Many people have wondered how to create globally unique and
persistent identifiers. There are a number of URI schemes and URN
namespaces already registered. However, an absolute guarantee of
both uniqueness and persistence is very difficult.
In some cases, the guarantee of persistence comes through a promise
of good management practice, such as is encouraged in "Cool URLs
don't change". However, relying on promise of good
management practice is not the same as having a design that
guarantees reliability independent of actual administrative
practice.
A primary design goal for URIs is that they are intended to mean the
same thing, no matter in what context they appear: a "Uniform" way
to Identify a Resource. However, even when URIs have Uniform meaning
from the point of view of the source of the reference, they don't
guarantee stability over time. Despite best efforts and intentions,
identifying information can change in unpredictable ways: domain
names can disappear or be reassigned, name assigning organizations
can change structure, responsibility, disappear, merge, or change in
unpredictable ways.
There is a significant dependence in the interpretation of many URNs
with the concept of "naming authority". The authority is presumably
some individual or organization both to insure uniqueness of
assignment and also to help with understanding the meaning of the
link between the name and the named.
However, authorities, whether individuals or organizations, have a
lifetime, and must be consulted at some point to understand the
bindings. The functioning of names as unique identifiers and holders
of meaning depends on having a reliable infrastructure of consulting
the authority or the authorities records to determine the thing
referenced.
The description of URIs describes a
range for 'Resource' that is quite broad:
This specification does not limit the scope of what might be a
resource; rather, the term "resource" is used in a general sense
for whatever might be identified by a URI. Familiar examples
include an electronic document, an image, a source of information
with a consistent purpose (e.g., "today's weather report for Los
Angeles"), a service (e.g., an HTTP-to-SMS gateway), and a
collection of other resources.
A resource is not necessarily
accessible via the Internet; e.g., human beings, corporations, and
bound books in a library can also be resources. Likewise,
abstract concepts can be resources, such as the operators and
operands of a mathematical equation, the types of a relationship
(e.g., "parent" or "employee"), or numeric values (e.g., zero,
one, and infinity).
One might use a URI such as "mailto:" email address to identify
a person, or a "http:" URI to identify an abstract comment.
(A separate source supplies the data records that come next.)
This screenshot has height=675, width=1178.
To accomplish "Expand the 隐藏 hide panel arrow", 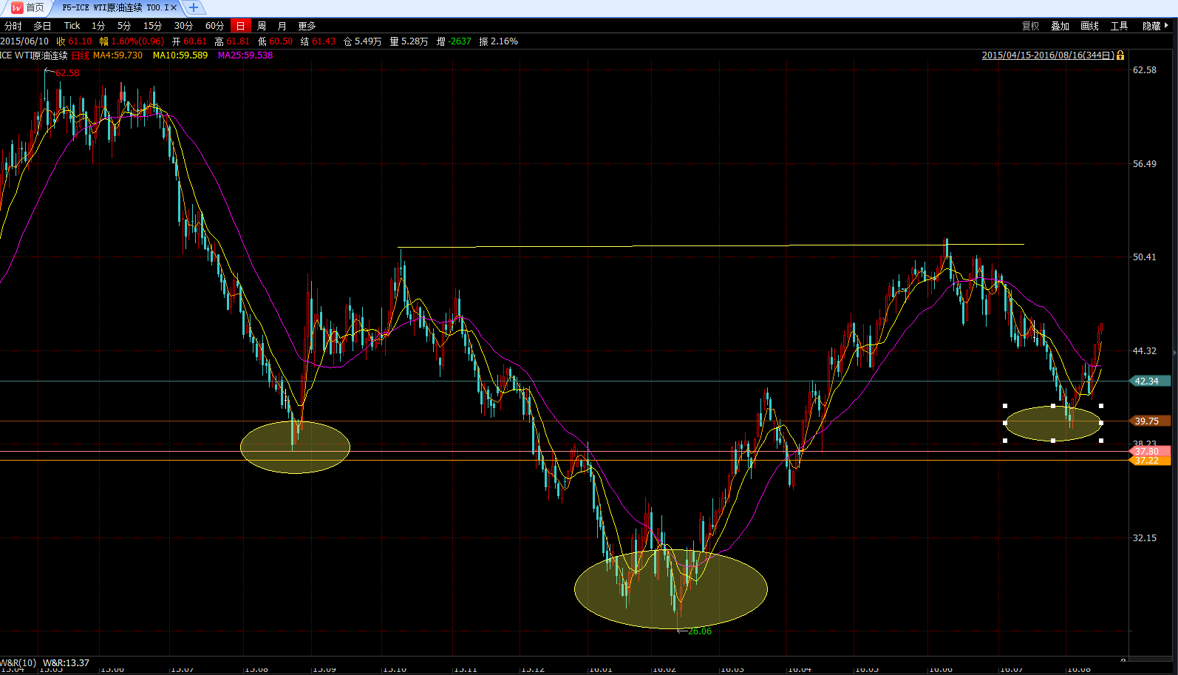I will (x=1156, y=26).
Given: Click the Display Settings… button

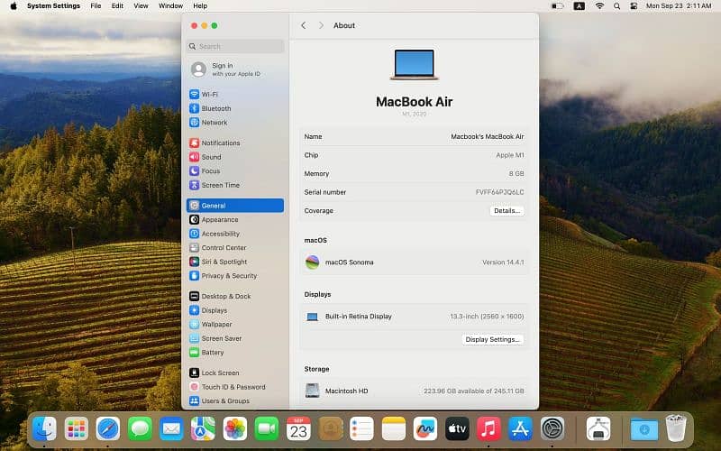Looking at the screenshot, I should (x=493, y=340).
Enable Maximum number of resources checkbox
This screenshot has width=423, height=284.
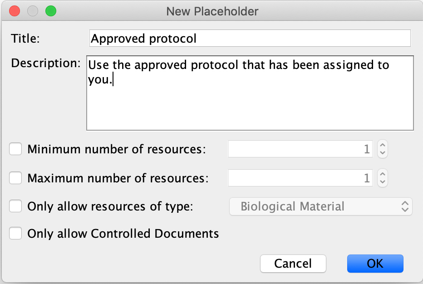click(x=16, y=178)
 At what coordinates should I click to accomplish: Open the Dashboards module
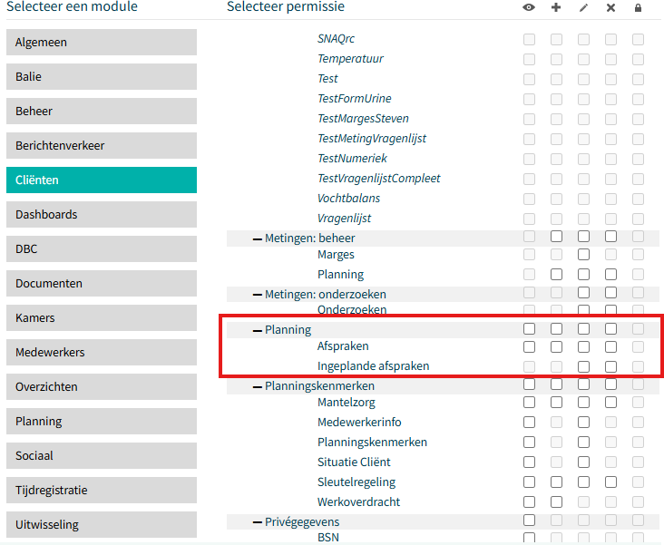[x=102, y=214]
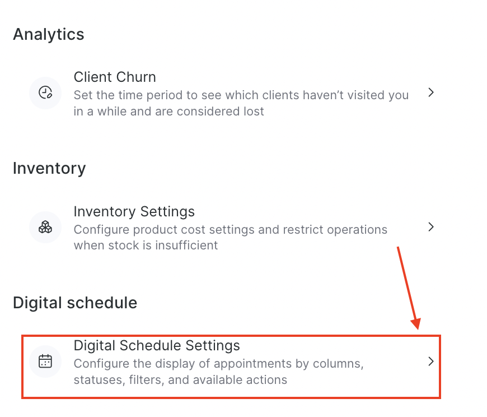This screenshot has width=487, height=417.
Task: Expand Client Churn using its chevron
Action: [431, 92]
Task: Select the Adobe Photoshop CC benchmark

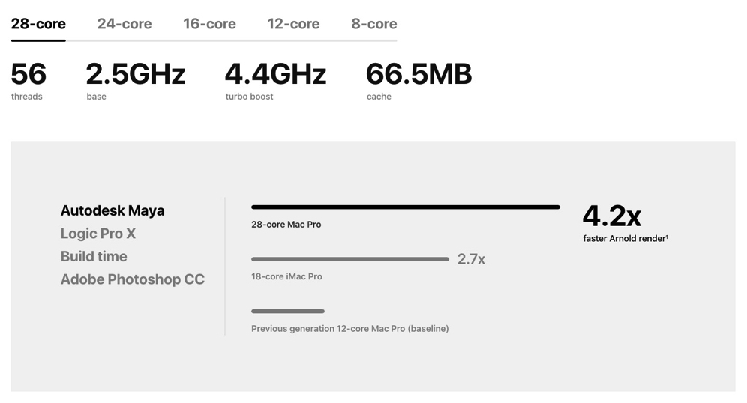Action: tap(133, 279)
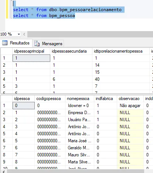
Task: Switch to the Resultados tab
Action: click(x=16, y=43)
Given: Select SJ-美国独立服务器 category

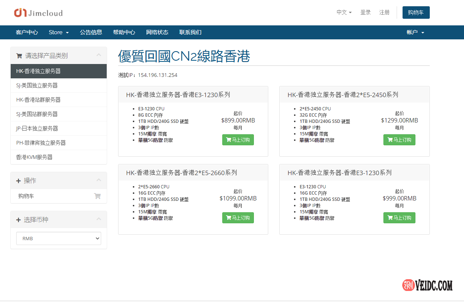Looking at the screenshot, I should pos(37,85).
However, this leaves the question of how one might identify, within
the same context, both the system mailbox and the person to which
it is assigned, or the web page at a http URI and the
concept it describes. The "tdb" URI scheme allows ready assignment
of URIs for abstractions that are distinguished from the media
content that describes them.
The goal, then, of the "tdb" URI scheme is to
provide a mechanism which is, at the same time:
permanent: The identity of the resource identified
is not subject to reinterpretation over time.
explicitly bound: The mechanism by which the identified
resource can be determined is explicitly included in
the URI.
useful for non-networked items:
Allows identification of resources outside the network:
people, organizations, abstract concepts.
no administration:
The mechanism does not depend on reliable administrative processes
of authorities for either assignment or interpretation.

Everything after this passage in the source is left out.